European economic indicators including industrial production don’t suggest a change in the region for the rest of the year, Christophe Cros, senior executive vice president in charge of finance, said on a conference call. The utility’s waste unit depends on factory output.
The company has expanded to Spain and Italy as well as Africa and the Middle East to try to boost profitability amid pricing pressures, French municipal-contract renewals and a slow European industrial waste business. Chaussade has said the utility has “financial flexibility” to enable expansion through “opportunistic” acquisitions, a strategy Cros confirmed Friday.
A goal of profitable growth in the coming years includes acquisitions, Cros said today. The utility is looking at possibilities including in European waste, he added.
The shares rose 2 percent to 18.17 euros at 9:45 a.m. in Paris.
First-quarter earnings before interest and tax rose to 266 million euros ($287 million) from 229 million euros a year earlier, the utility based outside Paris said Friday in a statement. Earnings before interest, tax, depreciation and amortization climbed 8 percent to 597 million euros.

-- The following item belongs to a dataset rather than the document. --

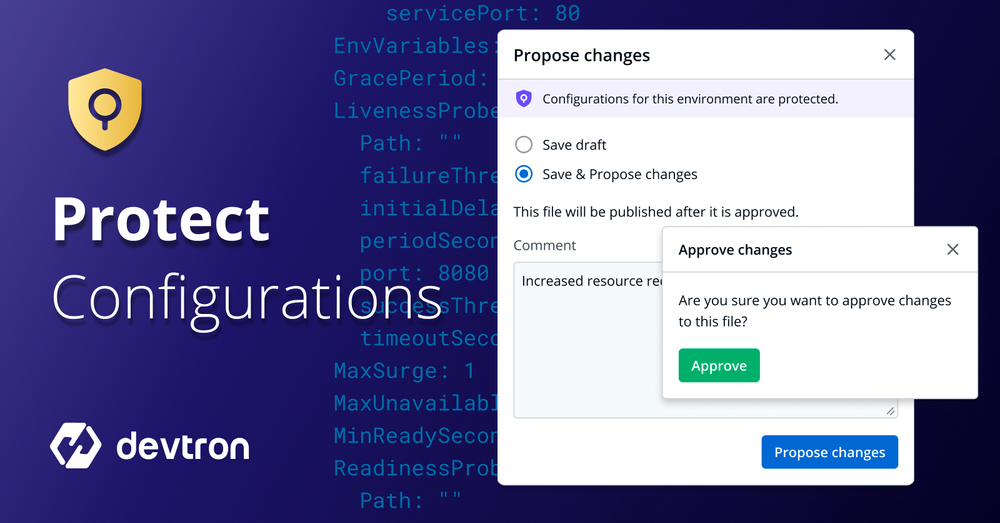Close the Approve changes popup
Viewport: 1000px width, 523px height.
953,250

Net financial debt advanced to 7.7 billion euros from 7.2 billion euros at the end of 2014, mostly due to currency fluctuations, it said. The company “remains comfortable” with the level, Suez said.
Sales in the recycling and waste business in Europe fell 0.9 percent as drops in prices of recycled metals and paper products outpaced by a slight increase in treated volumes, the company said. A decline in sales in the division in France was a sharper 4 percent compared with other parts of Europe.
French waste volumes were helped by a push into recycling and waste-to-energy, although this was offset by lower amounts going to landfill, Cros said. “Pricing pressure” remains for recycled materials, electricity and landfill, it said.
The group has set a target of 3 billion euros of Ebitda in 2017. For this year, it expects “positive” organic Ebitda growth, at least 4 percent organic EBIT growth and at least 3 percent growth in like-for-like revenue.
“At the end of the first quarter we were in line in terms of our targets for lowering costs,” Cros said on a separate conference call for reporters.
The utility wants to further lower costs by about 400 million euros over the next three years including at least 150 million euros this year. It plans to generate about 1 billion euros of free cash flow in 2015.
The company and larger rival Veolia Environnement SA compete in France for municipal waste and water services and globally for large treatment installations including desalination plants and recycling factories.